The number that stopped me was not the big one. It was the small one.
McKinsey's 2023 analysis of generative AI's economic potential put the annual value at somewhere between $2.6 trillion and $4.4 trillion across industries, on top of a broader AI economic impact that could reach $11 trillion to $17.7 trillion when you count all automation-adjacent AI. The report estimated that 60 to 70 percent of work activities could theoretically be automated with current or near-current technology. That is the number people quote in keynotes and LinkedIn posts. The $4.4 trillion. The 70 percent. The moonshot.
The number that caught my attention was from McKinsey's 2025 State of AI report. Of the 88 percent of organizations now using AI in some form, only 7 percent have fully scaled it. Seven. Percent.
So we have an estimated $4.4 trillion sitting there waiting, and most organizations are either still in pilot mode or doing something that counts as AI use only in the most generous interpretation of that word. Gartner's forecast that worldwide AI spending will total $2.5 trillion in 2026 makes the gap stranger, not smaller. Organizations are pouring money in. The scaling is not coming out the other end.
I want to try to think through why, because I think the standard answer ("change is hard, culture is slow") is technically true but not very useful.
The McKinsey potential figure is built on a task-level analysis. Researchers mapped work activities across industries, identified which of those activities involve skills that current AI systems can plausibly replicate, and added up the economic output associated with those activities.

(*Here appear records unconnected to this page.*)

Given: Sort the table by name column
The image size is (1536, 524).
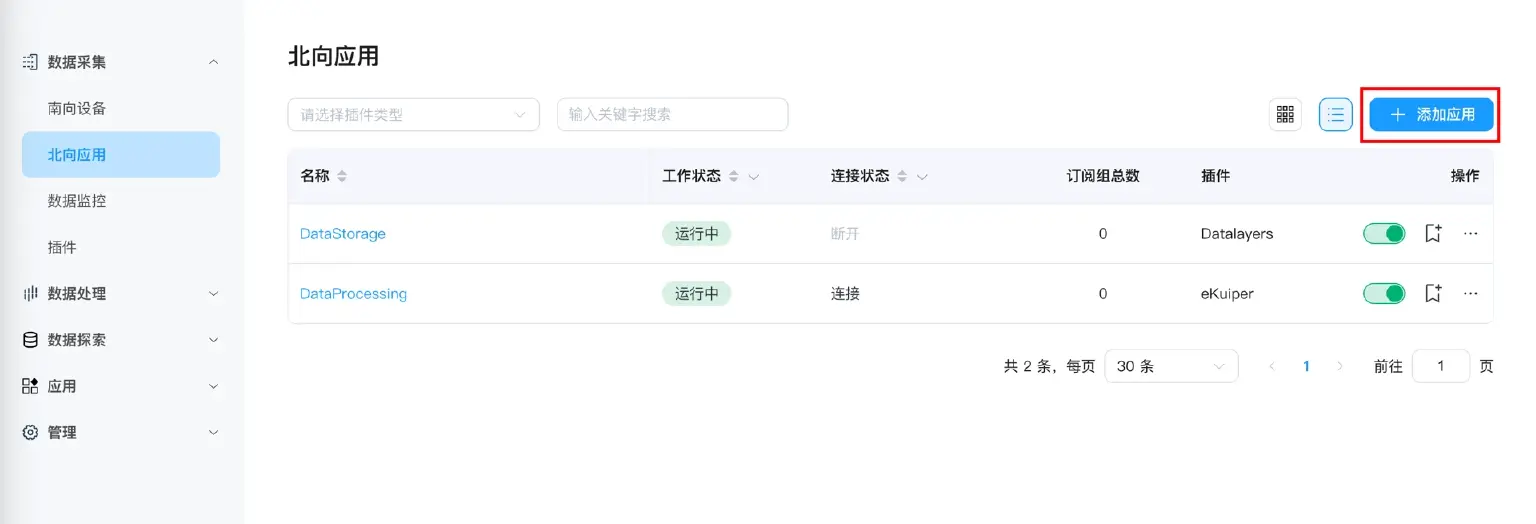Looking at the screenshot, I should (x=342, y=176).
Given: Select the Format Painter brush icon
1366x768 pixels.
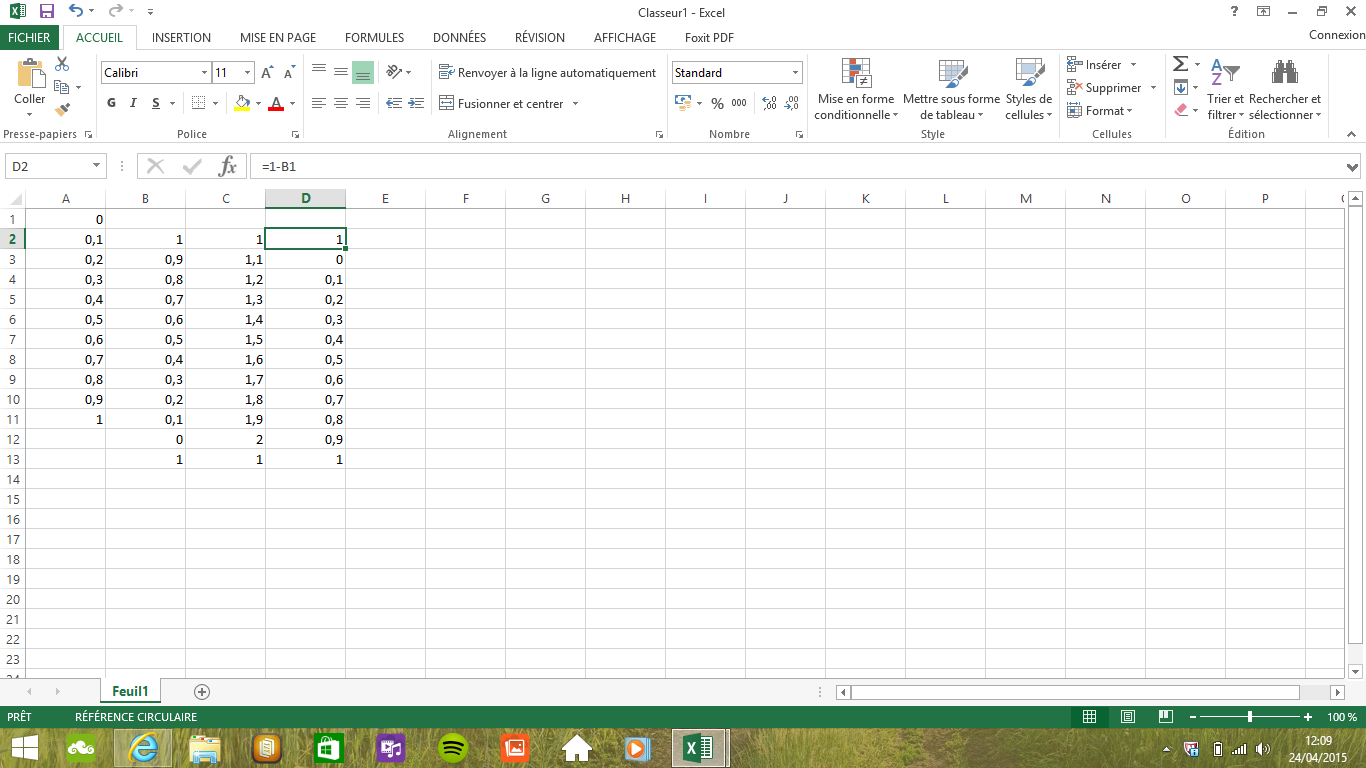Looking at the screenshot, I should [x=62, y=110].
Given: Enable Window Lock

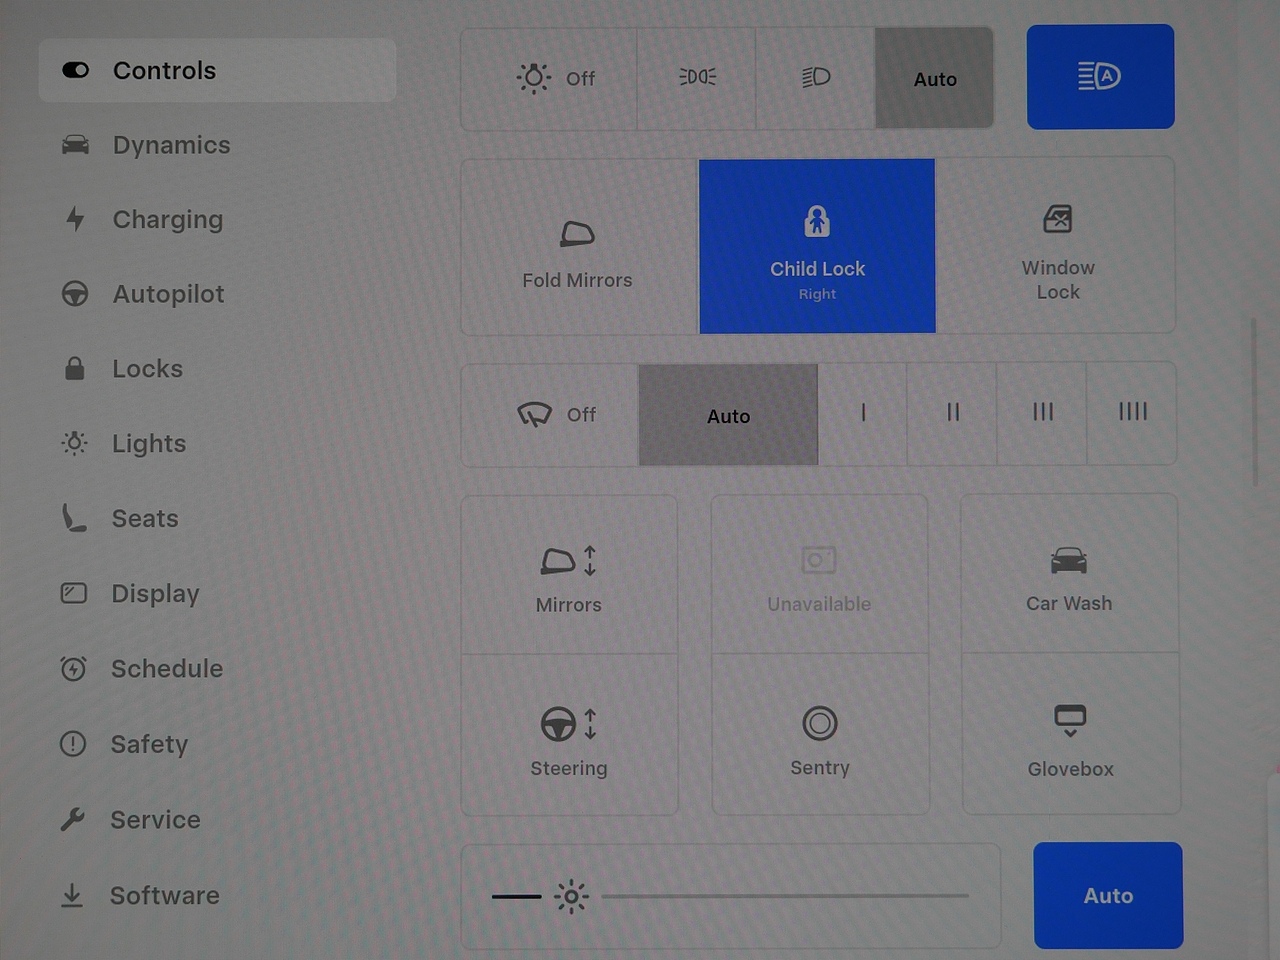Looking at the screenshot, I should (1057, 248).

The result is a capability ceiling: if AI could do everything it is theoretically capable of doing, in every organization that could theoretically use it, here is what you get. That is a useful benchmark for thinking about the long run. It is not a description of what any given organization can actually do this year.
The problem is that tasks are not independent units floating free in space. They are embedded in workflows. Workflows are embedded in organizational processes. Organizational processes are governed by roles, incentive structures, approval chains, system dependencies, and human relationships. When McKinsey says 60 to 70 percent of activities are automatable, it means the cognitive or physical content of those activities is within reach of current AI capability. It does not mean any organization can actually automate them without first changing every organizational layer in which they are embedded.

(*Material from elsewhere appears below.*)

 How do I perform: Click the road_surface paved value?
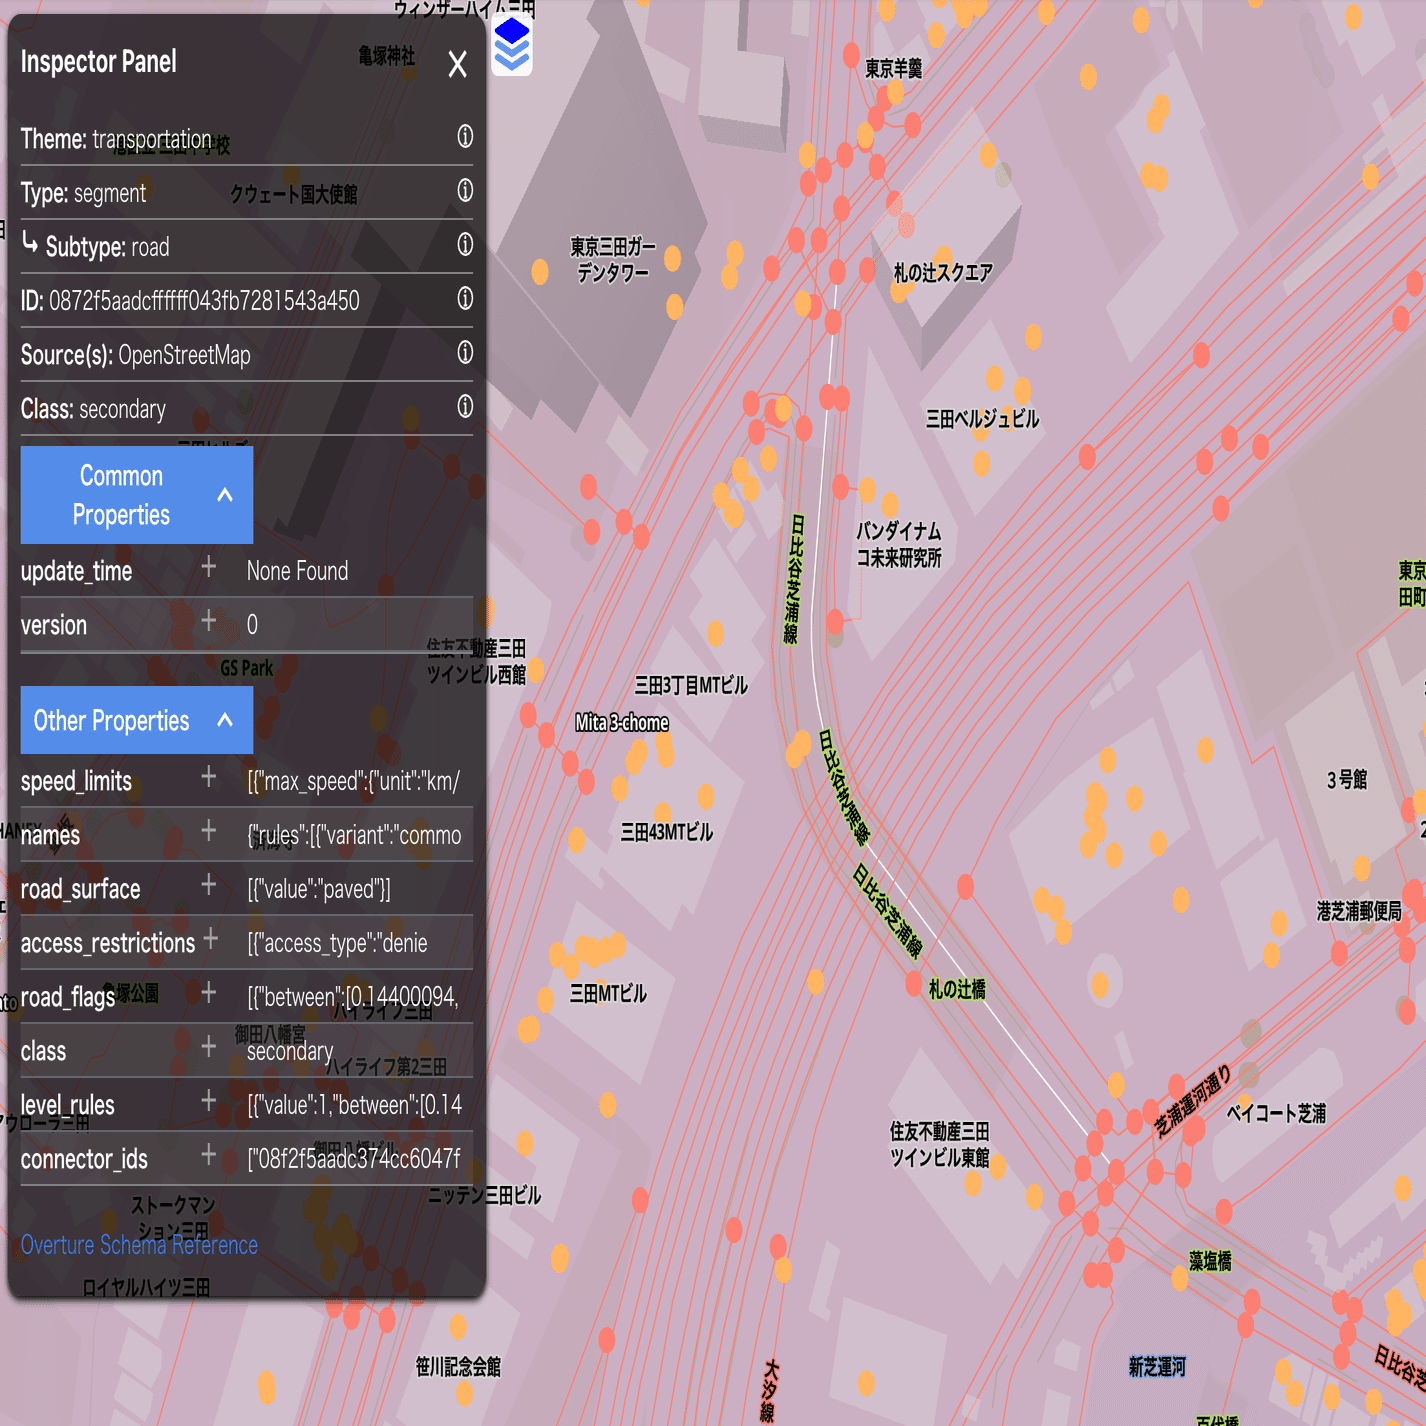click(320, 889)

This is a distinction that IS research has spent decades making, and I think it does useful work here. The distinction is between a technology's potential and an organization's capacity to realize that potential. Absorptive capacity, which Cohen and Levinthal (1990) defined as the organizational ability to recognize, assimilate, and exploit new external knowledge, is path-dependent. You need prior related knowledge to absorb new capabilities. An organization without data infrastructure, without ML engineering practices, without governance frameworks for AI outputs, and without leadership that understands what questions to ask about model quality cannot simply decide to fully scale AI because the potential is large. The capacity to absorb that potential has to be built first, and building it takes time, investment, and deliberate organizational change.

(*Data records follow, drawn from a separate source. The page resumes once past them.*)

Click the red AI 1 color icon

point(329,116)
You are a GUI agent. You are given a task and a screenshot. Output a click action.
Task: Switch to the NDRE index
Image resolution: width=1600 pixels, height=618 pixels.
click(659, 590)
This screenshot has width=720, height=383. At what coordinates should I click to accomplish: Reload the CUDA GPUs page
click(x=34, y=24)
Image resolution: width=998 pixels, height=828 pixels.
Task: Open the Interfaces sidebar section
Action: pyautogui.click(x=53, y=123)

I wrote about this in the context of pilots in a post about why AI pilots rarely become products. The pilot-to-scale gap is exactly the absorptive capacity gap made visible. The pilot works under controlled conditions with dedicated teams. Full scaling means embedding AI into the messy, distributed, politically complex environment of actual organizational operations. Those are different problems, and success at the first tells you very little about readiness for the second.
The 7 percent figure makes more sense once you put it this way. Fully scaling AI is not a procurement decision or an API call. It is an organizational transformation that requires building complementary capabilities alongside the technology. Melville et al. (2004) modeled this explicitly: IT resources interact with complementary organizational resources to improve business process performance, which then drives organizational performance. The arrow runs through organizational capability, not around it. If the complementary organizational resources are not there, the IT resource sits underutilized. The potential stays potential.
There is also a measurement problem that cuts the other direction. The $4.4 trillion estimate assumes that automating a task captures all of the economic value that task currently represents. But many tasks produce value through human judgment, relationship context, and situational awareness that is not fully captured in the task description. When an account manager writes a proposal, the economic value is partly in the words on the page and partly in knowing which framing will land with this specific client at this specific moment in the relationship. AI can help with the former. It does less well with the latter, and "automatable task" does not distinguish between them.
None of this means the potential is fictional. It means the gap between potential and scale is an organizational and institutional problem, not a technical one. The technology, for a growing range of tasks, is capable enough. The organizations are not yet built to use it at scale. What IS researchers can contribute here is not better forecasts of the potential. It is better theory and evidence about what organizational and technical conditions allow AI to move from pilot to scale: what governance structures help, what prior knowledge is prerequisite, what kinds of workflow change are necessary before the model can do what the demo suggested it could do.
That strikes me as a more useful research question than the one most AI coverage is asking. The coverage keeps asking how large the potential is. The interesting question is what closes the gap between the potential and the 7 percent.